Novel chemical strategies to synthesize mimetic glycans have demonstrated to be an innovative approach in investigating the underlying glycan functions. Specifically, cell surface glycans can be metabolically engineered either by eliminating specific structural moieties by inhibiting the glycan synthesis or by incorporating chemically synthesized unnatural monosaccharide into the glycocalyx of the cells. In this way, synthetic carbohydrate probes can aid the mapping of glycan receptors in the nervous system by imaging or tagging them. The glycocalyx of the cells itself can be remodeled by inserting synthetic nanoscale glycan epitopes in a predefined spatial manner with minimal perturbations to the existing microenvironment²⁹⁹. Godula et al. synthesized sulfated heparan sulfate mimetics with affinity towards FGF-2 growth factors and subsequently introduced it in the plasma membranes of mouse embryonic cells deficient in HS biosynthesis³⁰⁰. Due to this deficiency, the cells are unable to signal via FGF2 which restricts them to an undifferentiated state. The addition of the HS mimetic then rescues the FGF2 signaling and induces neural differentiation. This approach has immense potential for facilitating neural tissue repair after injury. Hsieh-Wilson et al. conjugated chondroitin sulfate polysaccharides with liposomes for uptake by cortical neuronal membranes and discovered enhancement in growth factor binding in a sulfate dependent manner which ultimately promoted neural outgrowth³⁰¹.

Another important application of these synthetic glycomimetic is the conjugation with neuroactive molecules for delivery across the BBB to investigate the glycan environment, especially in diseased states. While biorthogonal chemistries have paved the way for live imaging of glycans in zebra fish and mice through metabolic expression of abiotic azido groups³⁰², expression of these molecules in the brain has been limited due to the impermeability of the BBB. Shahjahan et al. engineered carbohydrate-neuroactive molecules which crossed the BBB and modulated polysialic acids on neural cell adhesion molecules, thus changing the glycocalyx of these cells³⁰³. This proof-of-concept study demonstrated a non-invasive tool for investigating brain glycosylation as well as a route for drug delivery targeting specific glycan epitopes.

6. Future Directions

Advancements in material science, electrical engineering, and biomedical engineering have enabled the development of effective neural implants for restoration of lost function. Advanced techniques for live imaging of cellular response to these implants have also provided valuable insights into the dynamic changes that occur in the host tissue after implantation. This information can certainly guide the design and engineering of the next generation of neural implants. However, significant work is still required to design and engineer the ideal implant.

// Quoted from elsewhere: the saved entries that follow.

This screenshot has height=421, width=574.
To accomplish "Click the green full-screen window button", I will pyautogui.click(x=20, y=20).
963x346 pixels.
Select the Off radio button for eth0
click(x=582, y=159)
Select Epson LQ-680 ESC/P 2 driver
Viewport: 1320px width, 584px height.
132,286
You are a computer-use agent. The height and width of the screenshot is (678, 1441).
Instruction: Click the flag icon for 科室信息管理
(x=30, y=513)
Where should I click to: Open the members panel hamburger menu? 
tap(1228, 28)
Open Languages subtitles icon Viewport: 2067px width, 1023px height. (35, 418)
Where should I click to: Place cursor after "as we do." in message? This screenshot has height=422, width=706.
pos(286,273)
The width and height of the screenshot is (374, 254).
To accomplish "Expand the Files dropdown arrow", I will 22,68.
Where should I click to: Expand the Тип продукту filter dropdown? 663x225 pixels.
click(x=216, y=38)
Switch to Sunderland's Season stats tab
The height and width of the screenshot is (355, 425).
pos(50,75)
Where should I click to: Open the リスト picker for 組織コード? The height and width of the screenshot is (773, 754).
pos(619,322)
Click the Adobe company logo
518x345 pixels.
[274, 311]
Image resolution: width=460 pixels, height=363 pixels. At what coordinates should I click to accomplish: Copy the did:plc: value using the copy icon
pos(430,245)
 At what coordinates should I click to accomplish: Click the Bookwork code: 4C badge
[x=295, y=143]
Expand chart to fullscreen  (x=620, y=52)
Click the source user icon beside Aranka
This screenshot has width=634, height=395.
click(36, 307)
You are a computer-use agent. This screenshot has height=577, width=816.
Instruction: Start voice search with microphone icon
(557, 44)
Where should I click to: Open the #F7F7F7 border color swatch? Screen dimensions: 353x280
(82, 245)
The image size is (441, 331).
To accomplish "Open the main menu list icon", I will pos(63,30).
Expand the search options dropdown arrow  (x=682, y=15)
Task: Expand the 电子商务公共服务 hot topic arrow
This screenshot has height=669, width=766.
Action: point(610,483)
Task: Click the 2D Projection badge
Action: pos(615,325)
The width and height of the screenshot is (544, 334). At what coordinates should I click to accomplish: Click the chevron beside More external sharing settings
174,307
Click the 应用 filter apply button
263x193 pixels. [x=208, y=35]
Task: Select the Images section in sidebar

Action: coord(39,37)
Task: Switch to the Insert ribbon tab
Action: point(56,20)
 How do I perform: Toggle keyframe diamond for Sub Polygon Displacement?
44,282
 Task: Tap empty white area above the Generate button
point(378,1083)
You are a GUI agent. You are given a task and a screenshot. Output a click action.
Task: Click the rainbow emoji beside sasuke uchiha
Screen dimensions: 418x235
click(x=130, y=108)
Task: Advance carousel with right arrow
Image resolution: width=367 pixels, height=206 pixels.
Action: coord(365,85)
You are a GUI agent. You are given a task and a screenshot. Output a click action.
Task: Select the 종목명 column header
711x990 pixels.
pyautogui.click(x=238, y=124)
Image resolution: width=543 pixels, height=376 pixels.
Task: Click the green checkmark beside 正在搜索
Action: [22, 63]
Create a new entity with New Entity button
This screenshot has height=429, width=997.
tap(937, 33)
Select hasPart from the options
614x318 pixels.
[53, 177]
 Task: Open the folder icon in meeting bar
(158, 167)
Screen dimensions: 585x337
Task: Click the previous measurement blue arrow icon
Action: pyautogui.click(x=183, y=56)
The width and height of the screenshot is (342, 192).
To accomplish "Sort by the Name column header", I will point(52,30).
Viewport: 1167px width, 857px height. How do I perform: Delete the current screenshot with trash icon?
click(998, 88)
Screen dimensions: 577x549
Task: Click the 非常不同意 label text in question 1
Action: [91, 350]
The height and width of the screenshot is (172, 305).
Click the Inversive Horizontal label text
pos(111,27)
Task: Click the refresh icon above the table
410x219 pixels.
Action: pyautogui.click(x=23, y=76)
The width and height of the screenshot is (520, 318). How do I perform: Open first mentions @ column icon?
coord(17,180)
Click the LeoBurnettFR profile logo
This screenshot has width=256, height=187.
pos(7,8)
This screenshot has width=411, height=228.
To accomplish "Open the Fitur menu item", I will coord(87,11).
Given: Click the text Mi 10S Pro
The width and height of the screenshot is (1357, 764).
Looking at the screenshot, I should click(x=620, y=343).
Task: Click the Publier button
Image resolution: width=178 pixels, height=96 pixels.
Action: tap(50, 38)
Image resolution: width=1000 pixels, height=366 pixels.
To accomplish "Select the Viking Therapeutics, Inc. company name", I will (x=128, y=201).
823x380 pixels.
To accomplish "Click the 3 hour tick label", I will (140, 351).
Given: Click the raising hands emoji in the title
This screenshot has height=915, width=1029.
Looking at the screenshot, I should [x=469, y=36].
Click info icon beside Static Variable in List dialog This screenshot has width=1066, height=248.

Novel biomaterials can help to bridge the gap between abiotic device interface and the biotic environment. Carbohydrates have been overlooked as biomaterial candidates for neural engineering applications, possibly due to the limited tools available for studying their heterogenous structures and complex function in the first place. They carry immense potential for incorporation at the interface to actively modulate the neighboring cell types without compromising the functional integrity of the device. Future work could entail the incorporation of a library of synthetic glycan mimetics, functionalized on the implant surface, which could target specific cell types and growth factors to modulate the microenvironment around the implant for favorable outcomes. For neural interface devices that utilize 3D scaffold to incorporate cells and/or promote neural regeneration on to the devices, the scaffold could harness the power of these biomimetic molecules to precisely control the architecture of the host tissue to drive repair after injury. While the structural heterogeneity of glycans may seem daunting to work with, with the right tools, their specific bioactivity can be exploited for developing the next class of neural implants.